A way to support repositories that need Bazel for being fetched #20464

lberki · 2023-12-07T07:54:09Z

lberki
Dec 7, 2023
Maintainer

Every once a while we get a request of the sort "I want to generate a BUILD file from a Bazel action" or "I want to run Bazel as part of fetching an external repository" (see the most recent such proposal here)

The ideological objection to this is that fetching repositories should be about collecting source code Bazel then builds and not about building things.
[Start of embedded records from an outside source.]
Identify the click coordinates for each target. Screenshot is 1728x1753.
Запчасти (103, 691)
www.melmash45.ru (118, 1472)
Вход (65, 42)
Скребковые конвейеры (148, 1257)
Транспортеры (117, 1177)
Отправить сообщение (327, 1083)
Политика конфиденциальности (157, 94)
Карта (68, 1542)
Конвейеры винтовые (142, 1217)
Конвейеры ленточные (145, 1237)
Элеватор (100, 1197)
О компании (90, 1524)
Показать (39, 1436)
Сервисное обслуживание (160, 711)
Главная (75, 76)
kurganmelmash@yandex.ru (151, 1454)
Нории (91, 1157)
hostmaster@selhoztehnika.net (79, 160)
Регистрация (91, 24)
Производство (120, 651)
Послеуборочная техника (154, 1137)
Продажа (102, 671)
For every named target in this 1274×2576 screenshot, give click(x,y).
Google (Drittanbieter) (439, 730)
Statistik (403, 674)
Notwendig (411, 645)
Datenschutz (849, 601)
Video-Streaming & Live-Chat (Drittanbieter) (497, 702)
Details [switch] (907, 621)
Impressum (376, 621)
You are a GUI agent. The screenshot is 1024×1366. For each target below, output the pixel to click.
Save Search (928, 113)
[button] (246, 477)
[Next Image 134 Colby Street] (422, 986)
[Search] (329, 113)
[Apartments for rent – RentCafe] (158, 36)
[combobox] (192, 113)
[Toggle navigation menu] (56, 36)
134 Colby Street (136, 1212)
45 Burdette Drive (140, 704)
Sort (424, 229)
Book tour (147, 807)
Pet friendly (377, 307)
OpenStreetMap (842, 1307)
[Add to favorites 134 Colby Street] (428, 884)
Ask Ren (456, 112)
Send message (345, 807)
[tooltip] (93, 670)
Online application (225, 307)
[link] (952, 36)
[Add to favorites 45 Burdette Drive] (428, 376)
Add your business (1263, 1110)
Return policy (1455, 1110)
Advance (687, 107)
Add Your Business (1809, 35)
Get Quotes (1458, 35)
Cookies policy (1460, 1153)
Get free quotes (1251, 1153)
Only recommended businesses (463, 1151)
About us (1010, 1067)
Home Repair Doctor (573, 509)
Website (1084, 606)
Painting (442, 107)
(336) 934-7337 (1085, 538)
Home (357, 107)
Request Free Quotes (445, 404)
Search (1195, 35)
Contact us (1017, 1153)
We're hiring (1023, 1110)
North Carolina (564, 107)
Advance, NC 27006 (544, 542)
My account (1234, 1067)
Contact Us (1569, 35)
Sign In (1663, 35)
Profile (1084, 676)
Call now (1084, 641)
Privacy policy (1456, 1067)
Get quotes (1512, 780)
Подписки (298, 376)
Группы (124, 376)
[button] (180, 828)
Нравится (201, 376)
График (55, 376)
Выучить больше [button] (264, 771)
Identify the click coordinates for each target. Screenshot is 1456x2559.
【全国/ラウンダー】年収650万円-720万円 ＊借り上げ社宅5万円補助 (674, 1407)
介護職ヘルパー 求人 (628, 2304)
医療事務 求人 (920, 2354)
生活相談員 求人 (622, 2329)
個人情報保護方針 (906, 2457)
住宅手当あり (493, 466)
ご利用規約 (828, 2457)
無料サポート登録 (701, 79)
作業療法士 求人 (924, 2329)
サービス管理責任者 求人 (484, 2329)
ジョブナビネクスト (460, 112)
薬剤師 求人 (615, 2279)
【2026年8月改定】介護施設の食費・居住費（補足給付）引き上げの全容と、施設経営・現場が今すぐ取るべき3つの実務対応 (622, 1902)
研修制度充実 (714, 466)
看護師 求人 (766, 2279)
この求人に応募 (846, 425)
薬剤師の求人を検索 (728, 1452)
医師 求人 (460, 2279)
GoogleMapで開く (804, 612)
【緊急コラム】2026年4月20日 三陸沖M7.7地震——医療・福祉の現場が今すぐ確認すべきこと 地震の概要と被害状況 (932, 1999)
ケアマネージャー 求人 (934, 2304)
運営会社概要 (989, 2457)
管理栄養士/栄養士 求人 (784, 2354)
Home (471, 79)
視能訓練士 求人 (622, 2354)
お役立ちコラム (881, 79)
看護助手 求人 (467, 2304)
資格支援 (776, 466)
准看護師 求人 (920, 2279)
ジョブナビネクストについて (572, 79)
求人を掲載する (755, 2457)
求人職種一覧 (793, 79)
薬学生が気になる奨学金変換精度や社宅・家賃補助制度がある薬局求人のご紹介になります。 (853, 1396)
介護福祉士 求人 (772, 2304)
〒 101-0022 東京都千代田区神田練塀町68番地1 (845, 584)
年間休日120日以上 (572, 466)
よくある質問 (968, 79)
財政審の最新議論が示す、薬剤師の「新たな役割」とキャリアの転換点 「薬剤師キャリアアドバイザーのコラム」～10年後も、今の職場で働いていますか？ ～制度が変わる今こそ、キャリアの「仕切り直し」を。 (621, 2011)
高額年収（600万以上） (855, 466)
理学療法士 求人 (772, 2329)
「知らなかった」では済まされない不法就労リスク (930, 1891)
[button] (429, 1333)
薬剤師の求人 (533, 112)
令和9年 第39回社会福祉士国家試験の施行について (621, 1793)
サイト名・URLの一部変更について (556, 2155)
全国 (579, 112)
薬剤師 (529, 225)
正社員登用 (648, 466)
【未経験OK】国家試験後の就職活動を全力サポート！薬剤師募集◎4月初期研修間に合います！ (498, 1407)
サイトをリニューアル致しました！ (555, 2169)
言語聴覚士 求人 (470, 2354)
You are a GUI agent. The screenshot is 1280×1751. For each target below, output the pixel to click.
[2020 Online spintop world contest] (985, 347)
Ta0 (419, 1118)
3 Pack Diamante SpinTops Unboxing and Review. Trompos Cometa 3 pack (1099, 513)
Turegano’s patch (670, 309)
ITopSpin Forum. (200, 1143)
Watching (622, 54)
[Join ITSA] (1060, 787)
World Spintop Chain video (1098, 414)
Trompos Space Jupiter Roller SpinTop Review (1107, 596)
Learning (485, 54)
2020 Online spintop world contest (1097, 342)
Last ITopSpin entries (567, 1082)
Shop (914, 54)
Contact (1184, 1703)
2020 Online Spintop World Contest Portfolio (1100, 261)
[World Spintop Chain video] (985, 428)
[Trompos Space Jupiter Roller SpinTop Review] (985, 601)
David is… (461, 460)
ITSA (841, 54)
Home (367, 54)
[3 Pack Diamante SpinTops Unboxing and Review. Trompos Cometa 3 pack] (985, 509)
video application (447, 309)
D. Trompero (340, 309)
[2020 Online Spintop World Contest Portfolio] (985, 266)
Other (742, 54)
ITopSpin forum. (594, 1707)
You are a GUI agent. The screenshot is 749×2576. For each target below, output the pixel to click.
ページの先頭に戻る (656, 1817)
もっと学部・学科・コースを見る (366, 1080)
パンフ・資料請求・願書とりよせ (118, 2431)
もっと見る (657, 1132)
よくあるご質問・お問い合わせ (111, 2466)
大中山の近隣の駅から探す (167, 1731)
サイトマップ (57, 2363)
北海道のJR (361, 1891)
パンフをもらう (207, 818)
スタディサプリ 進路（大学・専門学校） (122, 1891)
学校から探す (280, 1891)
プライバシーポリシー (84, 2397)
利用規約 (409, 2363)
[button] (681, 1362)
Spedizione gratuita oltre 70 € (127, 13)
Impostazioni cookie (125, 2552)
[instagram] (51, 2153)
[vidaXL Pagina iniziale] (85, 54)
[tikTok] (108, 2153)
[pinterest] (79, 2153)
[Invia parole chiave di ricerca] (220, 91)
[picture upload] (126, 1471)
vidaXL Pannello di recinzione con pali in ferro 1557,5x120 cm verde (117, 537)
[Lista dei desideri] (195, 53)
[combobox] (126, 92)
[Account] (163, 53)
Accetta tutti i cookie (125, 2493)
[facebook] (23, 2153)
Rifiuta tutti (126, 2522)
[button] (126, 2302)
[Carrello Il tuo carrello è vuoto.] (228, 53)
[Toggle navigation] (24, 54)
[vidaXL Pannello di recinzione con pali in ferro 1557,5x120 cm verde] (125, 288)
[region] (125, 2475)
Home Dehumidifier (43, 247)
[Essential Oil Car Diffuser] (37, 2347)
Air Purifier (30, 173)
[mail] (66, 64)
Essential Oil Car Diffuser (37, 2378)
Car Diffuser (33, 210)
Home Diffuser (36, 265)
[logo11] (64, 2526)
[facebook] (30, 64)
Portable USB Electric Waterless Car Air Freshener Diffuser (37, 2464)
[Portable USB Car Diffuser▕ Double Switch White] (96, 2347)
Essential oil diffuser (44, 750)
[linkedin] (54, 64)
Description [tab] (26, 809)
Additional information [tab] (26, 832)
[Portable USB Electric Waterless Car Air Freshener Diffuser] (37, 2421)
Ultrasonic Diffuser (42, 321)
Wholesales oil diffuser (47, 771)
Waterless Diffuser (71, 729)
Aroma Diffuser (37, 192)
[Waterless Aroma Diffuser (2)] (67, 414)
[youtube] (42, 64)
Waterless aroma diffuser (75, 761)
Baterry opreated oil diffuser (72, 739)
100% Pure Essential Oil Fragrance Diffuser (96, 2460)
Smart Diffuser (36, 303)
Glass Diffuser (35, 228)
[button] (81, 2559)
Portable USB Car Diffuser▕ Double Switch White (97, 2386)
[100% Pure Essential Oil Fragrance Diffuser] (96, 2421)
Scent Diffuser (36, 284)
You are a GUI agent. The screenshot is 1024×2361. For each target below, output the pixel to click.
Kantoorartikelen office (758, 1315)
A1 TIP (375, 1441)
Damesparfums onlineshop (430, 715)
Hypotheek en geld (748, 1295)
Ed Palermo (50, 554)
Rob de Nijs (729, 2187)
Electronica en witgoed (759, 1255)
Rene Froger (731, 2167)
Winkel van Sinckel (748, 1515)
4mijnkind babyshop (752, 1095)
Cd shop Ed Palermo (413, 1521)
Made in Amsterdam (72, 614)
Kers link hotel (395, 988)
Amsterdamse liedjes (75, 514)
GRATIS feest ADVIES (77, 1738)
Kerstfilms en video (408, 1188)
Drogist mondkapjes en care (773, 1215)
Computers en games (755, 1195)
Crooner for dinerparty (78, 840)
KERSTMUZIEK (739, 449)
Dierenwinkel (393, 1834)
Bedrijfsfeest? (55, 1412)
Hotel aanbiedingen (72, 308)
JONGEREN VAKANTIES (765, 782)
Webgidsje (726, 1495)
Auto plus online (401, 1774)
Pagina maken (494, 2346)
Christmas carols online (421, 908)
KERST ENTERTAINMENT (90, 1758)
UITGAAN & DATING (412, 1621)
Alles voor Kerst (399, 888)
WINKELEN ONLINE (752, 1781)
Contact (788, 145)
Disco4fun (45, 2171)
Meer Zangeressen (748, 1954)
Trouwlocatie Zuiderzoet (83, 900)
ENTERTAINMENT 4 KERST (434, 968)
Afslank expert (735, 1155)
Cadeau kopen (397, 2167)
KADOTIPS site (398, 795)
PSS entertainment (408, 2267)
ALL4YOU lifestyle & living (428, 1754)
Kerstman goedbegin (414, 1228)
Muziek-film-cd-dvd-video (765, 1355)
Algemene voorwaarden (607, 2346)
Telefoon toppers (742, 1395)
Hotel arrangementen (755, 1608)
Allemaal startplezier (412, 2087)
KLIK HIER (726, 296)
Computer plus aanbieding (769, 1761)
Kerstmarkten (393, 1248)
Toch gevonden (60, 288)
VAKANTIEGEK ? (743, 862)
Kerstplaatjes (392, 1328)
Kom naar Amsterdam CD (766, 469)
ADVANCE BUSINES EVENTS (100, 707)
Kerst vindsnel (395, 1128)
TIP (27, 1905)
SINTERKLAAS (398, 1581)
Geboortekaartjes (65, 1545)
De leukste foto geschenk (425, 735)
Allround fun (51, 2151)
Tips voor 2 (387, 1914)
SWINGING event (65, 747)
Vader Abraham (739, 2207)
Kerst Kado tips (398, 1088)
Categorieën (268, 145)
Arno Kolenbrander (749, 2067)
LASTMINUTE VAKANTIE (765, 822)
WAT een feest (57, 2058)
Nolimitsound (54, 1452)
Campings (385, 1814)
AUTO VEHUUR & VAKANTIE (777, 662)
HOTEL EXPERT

However, there are some issues with this dogma; the most salient I know of is that fetching source code (especially if one wants to do it hermetically) sometimes requires unusual tools and currently the only two options Bazel offers for building these tools is either to make them build-less (e.g. a shell script) or reimplementing building them in a hacky way inside Bazel, whose whole business is building software.

The architectural objection to this is that making BUILD files depend on the result of actions would alter how Bazel works very significantly. For example, the semantics of query, cquery and aquery would become much more complicated: query in particular offers the guarantee that it can return all the files needed to load and analyze a given top-level target. If reading BUILD files required running actions, this would also require returning all the input files of those actions there. They would also need to run actions, talk to RBE, have the pertinent command line options, etc.

At the very least, the above makes implementing generating BUILD files from Bazel actions very difficult. That in practice translates to calendar time and bugs.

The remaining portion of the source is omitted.